*** Opening of Records for processing ***
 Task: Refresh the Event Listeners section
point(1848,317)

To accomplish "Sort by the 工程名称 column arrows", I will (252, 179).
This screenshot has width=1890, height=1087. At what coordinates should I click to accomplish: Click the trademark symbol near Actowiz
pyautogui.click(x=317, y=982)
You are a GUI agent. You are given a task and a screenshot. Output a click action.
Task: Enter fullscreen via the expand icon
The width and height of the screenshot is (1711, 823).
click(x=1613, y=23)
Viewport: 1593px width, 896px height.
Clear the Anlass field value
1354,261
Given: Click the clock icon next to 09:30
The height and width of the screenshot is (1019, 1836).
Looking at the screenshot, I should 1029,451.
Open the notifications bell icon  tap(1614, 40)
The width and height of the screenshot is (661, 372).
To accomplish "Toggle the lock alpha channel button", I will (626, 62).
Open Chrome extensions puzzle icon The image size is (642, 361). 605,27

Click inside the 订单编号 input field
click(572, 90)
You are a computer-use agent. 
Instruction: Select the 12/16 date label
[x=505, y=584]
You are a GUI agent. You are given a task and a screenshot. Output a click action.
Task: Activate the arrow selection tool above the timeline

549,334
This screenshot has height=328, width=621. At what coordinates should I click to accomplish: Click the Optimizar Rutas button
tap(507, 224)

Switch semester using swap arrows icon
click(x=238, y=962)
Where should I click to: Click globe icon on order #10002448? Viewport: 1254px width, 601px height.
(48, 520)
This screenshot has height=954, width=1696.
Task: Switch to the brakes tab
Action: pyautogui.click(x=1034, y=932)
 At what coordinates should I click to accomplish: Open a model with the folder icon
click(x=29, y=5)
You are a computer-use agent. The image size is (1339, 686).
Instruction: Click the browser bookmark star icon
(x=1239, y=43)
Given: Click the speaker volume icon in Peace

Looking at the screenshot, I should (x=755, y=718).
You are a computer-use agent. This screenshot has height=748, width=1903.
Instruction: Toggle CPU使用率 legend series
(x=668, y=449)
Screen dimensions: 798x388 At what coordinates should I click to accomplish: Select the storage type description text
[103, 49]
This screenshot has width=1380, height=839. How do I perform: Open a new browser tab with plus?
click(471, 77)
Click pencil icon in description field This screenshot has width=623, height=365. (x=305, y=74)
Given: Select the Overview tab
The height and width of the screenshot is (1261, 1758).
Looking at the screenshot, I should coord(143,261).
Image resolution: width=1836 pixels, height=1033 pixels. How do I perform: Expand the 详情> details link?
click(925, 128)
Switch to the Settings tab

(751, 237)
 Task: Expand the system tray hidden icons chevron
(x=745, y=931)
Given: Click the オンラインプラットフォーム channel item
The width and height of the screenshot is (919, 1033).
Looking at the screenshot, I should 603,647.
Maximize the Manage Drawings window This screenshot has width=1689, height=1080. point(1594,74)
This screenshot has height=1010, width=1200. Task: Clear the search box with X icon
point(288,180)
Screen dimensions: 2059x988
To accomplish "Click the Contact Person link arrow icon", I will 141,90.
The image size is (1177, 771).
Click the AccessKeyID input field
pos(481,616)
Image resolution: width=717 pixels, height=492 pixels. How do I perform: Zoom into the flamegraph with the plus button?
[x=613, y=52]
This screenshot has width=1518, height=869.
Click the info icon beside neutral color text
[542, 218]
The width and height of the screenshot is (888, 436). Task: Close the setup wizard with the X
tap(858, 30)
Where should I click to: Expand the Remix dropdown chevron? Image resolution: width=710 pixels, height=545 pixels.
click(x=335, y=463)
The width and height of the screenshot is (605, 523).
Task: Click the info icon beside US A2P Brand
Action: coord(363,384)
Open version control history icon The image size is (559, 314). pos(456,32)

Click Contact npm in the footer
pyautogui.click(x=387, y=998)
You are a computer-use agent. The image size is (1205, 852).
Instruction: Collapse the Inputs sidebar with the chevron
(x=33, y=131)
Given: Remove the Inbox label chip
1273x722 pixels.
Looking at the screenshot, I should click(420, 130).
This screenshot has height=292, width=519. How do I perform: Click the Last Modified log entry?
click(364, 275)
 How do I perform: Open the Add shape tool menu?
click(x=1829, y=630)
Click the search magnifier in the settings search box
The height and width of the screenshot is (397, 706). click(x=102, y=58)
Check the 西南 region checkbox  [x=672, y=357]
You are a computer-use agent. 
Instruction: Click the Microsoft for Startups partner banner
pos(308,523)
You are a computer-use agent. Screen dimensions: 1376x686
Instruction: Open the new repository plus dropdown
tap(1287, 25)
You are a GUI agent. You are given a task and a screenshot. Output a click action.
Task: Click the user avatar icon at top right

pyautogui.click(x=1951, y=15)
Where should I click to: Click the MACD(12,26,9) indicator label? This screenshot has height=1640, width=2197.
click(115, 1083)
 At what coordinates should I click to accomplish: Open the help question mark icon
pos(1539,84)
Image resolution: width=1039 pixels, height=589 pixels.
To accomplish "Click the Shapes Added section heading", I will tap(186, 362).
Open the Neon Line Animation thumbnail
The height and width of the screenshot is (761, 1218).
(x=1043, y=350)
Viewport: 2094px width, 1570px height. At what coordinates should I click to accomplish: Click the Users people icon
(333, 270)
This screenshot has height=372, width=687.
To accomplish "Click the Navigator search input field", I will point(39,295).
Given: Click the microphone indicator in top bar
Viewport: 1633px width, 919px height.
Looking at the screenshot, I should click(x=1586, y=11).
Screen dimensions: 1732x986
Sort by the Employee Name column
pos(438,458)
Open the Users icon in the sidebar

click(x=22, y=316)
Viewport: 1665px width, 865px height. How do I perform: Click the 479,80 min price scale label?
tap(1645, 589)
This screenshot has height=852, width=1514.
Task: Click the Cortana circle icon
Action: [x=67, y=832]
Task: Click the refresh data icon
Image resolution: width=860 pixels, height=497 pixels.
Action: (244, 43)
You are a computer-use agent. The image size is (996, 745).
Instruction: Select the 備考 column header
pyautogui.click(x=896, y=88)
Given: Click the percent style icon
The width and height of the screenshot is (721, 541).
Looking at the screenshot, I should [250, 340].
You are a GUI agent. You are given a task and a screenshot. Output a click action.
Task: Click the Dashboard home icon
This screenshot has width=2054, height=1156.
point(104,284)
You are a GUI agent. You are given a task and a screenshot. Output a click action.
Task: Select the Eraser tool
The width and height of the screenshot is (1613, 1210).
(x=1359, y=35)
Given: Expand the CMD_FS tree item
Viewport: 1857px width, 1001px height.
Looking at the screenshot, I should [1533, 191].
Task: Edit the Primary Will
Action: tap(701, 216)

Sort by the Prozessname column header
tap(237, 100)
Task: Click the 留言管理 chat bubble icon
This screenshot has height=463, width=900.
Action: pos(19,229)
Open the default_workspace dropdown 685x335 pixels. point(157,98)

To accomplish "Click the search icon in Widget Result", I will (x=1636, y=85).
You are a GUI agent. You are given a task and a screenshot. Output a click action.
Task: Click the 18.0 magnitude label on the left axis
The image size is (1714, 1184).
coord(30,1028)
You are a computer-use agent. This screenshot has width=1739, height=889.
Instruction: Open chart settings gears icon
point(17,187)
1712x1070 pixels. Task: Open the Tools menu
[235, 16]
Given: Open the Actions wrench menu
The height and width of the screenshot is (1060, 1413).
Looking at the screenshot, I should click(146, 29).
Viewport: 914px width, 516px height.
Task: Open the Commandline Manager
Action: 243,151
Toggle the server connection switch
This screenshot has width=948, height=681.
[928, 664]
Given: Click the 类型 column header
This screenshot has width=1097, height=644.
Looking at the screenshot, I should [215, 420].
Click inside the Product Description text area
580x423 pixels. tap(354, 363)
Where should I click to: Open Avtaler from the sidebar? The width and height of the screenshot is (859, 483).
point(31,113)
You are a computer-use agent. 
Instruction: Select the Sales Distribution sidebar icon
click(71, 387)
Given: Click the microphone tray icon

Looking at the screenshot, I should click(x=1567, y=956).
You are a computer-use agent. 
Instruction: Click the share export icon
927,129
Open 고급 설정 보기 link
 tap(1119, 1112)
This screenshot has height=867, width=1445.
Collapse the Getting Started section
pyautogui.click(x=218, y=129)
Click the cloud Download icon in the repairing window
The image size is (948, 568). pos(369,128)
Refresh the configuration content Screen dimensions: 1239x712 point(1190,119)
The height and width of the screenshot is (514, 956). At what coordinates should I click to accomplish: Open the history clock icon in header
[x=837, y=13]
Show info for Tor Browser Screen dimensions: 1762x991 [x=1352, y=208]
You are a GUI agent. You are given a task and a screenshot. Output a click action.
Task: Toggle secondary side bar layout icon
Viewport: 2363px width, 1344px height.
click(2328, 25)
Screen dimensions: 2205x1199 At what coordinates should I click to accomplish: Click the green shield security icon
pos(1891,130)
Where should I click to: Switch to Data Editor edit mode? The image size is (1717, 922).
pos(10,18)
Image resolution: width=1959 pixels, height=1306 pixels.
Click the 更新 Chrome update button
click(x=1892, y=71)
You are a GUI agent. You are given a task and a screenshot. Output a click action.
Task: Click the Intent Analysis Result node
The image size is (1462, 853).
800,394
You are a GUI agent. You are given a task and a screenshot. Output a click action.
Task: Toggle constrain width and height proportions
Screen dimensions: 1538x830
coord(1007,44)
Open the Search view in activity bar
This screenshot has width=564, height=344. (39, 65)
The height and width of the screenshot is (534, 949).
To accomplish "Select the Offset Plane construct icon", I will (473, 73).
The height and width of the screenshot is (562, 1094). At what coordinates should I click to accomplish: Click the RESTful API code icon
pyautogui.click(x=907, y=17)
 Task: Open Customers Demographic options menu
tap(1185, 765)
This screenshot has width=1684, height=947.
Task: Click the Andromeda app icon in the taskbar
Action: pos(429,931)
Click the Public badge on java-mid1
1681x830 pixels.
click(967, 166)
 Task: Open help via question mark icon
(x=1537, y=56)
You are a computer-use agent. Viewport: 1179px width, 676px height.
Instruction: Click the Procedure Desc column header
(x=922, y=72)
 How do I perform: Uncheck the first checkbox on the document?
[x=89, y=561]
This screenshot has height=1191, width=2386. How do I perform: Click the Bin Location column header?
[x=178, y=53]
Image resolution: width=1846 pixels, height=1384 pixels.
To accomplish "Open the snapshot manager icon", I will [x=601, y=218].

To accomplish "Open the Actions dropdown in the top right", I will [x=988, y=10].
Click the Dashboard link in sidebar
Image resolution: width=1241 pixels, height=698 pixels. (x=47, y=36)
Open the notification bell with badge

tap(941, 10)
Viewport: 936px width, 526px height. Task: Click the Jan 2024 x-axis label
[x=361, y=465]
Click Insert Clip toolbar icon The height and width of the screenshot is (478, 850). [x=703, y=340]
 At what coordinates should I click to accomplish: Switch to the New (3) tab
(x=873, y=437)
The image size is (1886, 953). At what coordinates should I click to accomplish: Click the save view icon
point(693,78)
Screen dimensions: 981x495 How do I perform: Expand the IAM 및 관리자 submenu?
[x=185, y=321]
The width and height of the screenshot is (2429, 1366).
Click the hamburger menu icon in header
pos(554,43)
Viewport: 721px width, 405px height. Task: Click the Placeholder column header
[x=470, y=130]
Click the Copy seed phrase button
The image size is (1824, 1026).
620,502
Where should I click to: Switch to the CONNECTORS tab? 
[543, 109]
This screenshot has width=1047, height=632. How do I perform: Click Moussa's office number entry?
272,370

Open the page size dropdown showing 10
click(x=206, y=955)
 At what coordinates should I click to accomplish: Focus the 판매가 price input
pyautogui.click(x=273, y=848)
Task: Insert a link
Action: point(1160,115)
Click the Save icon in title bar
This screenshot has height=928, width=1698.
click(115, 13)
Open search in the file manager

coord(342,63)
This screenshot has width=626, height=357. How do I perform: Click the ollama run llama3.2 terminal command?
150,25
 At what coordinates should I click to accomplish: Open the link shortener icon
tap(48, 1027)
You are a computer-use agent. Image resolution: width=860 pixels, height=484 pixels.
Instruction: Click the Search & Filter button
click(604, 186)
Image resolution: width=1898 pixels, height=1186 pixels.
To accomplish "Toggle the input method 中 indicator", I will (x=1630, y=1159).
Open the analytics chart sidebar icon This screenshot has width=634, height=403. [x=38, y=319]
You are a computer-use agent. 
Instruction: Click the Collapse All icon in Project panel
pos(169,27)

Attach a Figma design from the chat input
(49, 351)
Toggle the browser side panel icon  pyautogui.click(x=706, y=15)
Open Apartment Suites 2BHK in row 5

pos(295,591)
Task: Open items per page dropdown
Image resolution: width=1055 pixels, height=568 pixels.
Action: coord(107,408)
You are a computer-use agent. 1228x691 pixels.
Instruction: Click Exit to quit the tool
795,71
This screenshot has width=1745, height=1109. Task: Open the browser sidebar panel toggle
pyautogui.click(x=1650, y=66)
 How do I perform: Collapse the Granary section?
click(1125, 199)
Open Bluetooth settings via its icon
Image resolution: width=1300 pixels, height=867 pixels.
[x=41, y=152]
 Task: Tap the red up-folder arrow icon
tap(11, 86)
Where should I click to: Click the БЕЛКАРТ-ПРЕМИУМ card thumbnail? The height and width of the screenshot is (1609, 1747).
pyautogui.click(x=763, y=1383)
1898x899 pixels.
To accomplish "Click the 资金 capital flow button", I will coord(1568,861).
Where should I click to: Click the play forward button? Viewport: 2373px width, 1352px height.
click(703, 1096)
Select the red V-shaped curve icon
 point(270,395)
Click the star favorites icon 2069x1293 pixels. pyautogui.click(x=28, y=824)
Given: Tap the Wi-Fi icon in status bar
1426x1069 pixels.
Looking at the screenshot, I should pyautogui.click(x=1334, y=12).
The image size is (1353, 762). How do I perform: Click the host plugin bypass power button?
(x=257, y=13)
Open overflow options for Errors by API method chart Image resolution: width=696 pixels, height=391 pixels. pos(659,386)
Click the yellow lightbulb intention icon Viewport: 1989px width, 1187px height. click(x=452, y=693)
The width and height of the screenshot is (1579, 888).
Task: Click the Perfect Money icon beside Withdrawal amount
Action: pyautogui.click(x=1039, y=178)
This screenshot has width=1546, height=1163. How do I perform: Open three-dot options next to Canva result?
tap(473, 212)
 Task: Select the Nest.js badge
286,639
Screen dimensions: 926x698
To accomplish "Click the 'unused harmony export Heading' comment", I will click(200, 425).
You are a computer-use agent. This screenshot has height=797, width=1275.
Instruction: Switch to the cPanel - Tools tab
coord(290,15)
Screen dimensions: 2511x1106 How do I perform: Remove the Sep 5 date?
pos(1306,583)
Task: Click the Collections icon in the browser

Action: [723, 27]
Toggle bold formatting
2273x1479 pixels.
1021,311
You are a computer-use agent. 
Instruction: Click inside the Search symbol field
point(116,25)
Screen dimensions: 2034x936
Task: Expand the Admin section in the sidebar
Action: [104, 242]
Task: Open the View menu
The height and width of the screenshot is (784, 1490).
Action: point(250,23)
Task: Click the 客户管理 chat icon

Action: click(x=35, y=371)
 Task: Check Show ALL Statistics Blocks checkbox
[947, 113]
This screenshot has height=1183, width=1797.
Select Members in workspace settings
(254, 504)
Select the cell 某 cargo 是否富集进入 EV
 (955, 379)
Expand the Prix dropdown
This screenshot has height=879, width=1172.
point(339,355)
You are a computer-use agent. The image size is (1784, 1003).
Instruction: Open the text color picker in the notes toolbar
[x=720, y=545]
*** Close of Records for processing ***
- **The task**
Using the listing above, copy exactly the line that contains "Image resolution: width=1039", the line that contains "Task: Select the Eraser tool", and each line that falls between them.

- **Output of the exercise**
Image resolution: width=1039 pixels, height=589 pixels.
To accomplish "Click the Shapes Added section heading", I will tap(186, 362).
Open the Neon Line Animation thumbnail
The height and width of the screenshot is (761, 1218).
(x=1043, y=350)
Viewport: 2094px width, 1570px height. At what coordinates should I click to accomplish: Click the Users people icon
(333, 270)
This screenshot has height=372, width=687.
To accomplish "Click the Navigator search input field", I will point(39,295).
Given: Click the microphone indicator in top bar
Viewport: 1633px width, 919px height.
Looking at the screenshot, I should click(x=1586, y=11).
Screen dimensions: 1732x986
Sort by the Employee Name column
pos(438,458)
Open the Users icon in the sidebar

click(x=22, y=316)
Viewport: 1665px width, 865px height. How do I perform: Click the 479,80 min price scale label?
tap(1645, 589)
This screenshot has height=852, width=1514.
Task: Click the Cortana circle icon
Action: [x=67, y=832]
Task: Click the refresh data icon
Image resolution: width=860 pixels, height=497 pixels.
Action: (244, 43)
You are a computer-use agent. The image size is (996, 745).
Instruction: Select the 備考 column header
pyautogui.click(x=896, y=88)
Given: Click the percent style icon
The width and height of the screenshot is (721, 541).
Looking at the screenshot, I should [250, 340].
You are a GUI agent. You are given a task and a screenshot. Output a click action.
Task: Click the Dashboard home icon
This screenshot has width=2054, height=1156.
point(104,284)
You are a GUI agent. You are given a task and a screenshot. Output a click action.
Task: Select the Eraser tool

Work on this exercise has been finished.